[[ DATASET CONTENT open ]]

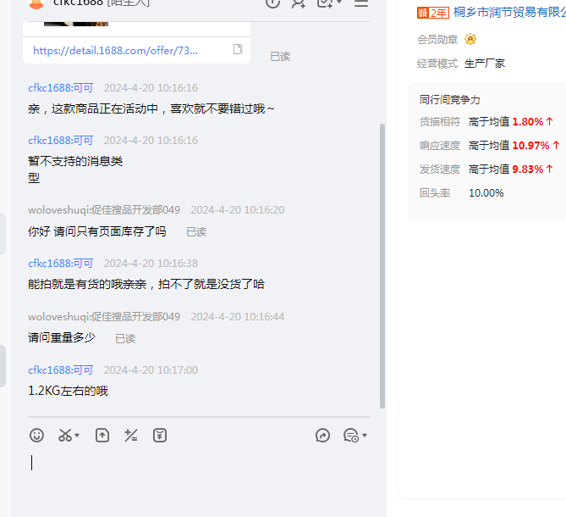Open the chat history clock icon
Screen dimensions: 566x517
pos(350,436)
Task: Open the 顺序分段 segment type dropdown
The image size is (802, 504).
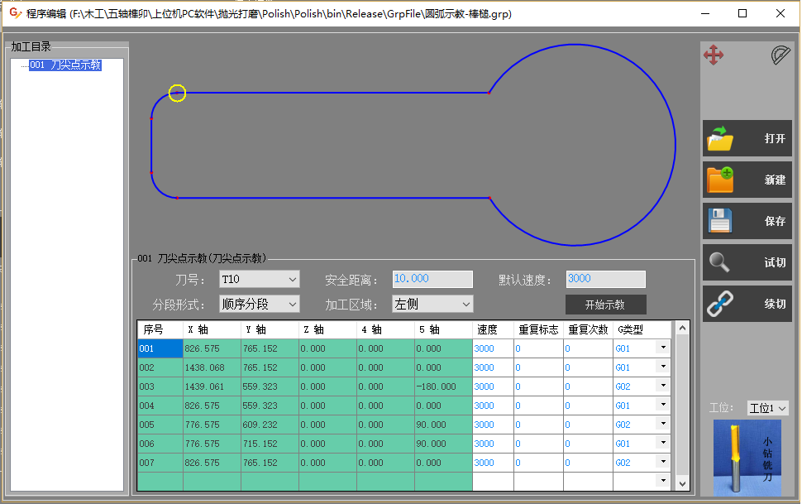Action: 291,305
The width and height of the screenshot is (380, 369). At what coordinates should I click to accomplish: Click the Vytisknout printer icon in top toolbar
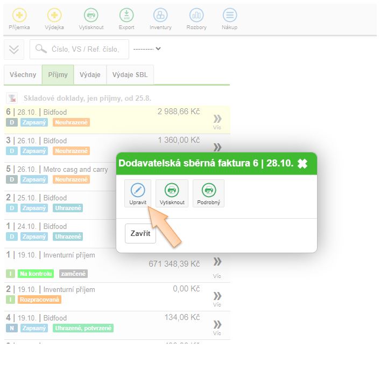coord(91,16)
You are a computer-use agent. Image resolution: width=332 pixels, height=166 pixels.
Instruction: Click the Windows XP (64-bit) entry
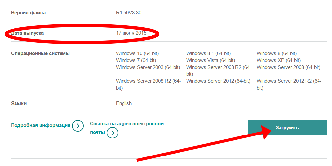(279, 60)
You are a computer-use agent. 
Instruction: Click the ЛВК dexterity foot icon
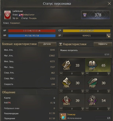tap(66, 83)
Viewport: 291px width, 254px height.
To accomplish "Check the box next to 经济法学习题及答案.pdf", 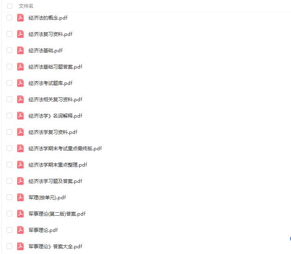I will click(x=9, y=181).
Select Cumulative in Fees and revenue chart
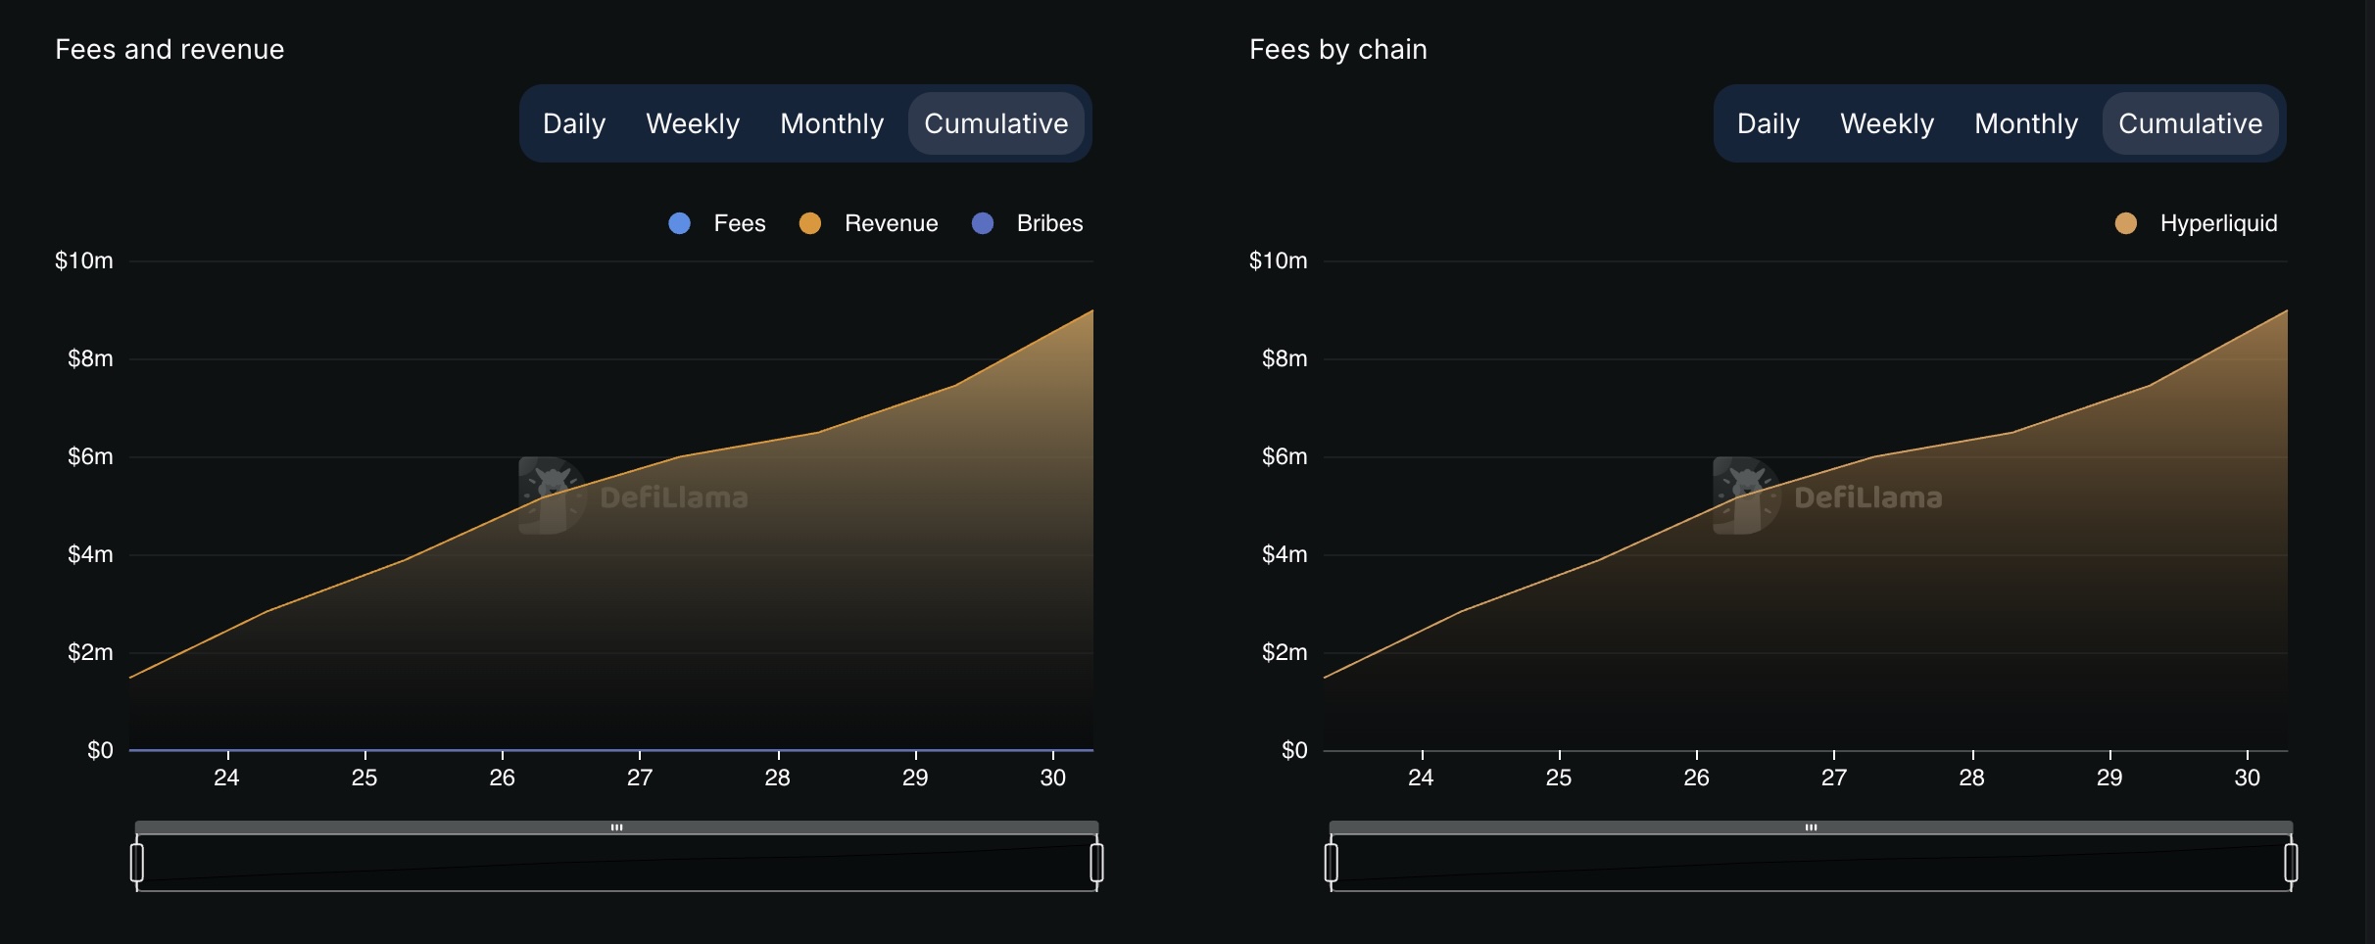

[[ DATASET CONTENT closed ]]

◆ WHAT YOU ARE ASKED TO DO:
Pull out all lines containing the word "agent" from the entries above.

◆ YOUR SOLUTION:
You are a computer-use agent. Image resolution: width=332 pixels, height=166 pixels.
You are a computer-use agent. 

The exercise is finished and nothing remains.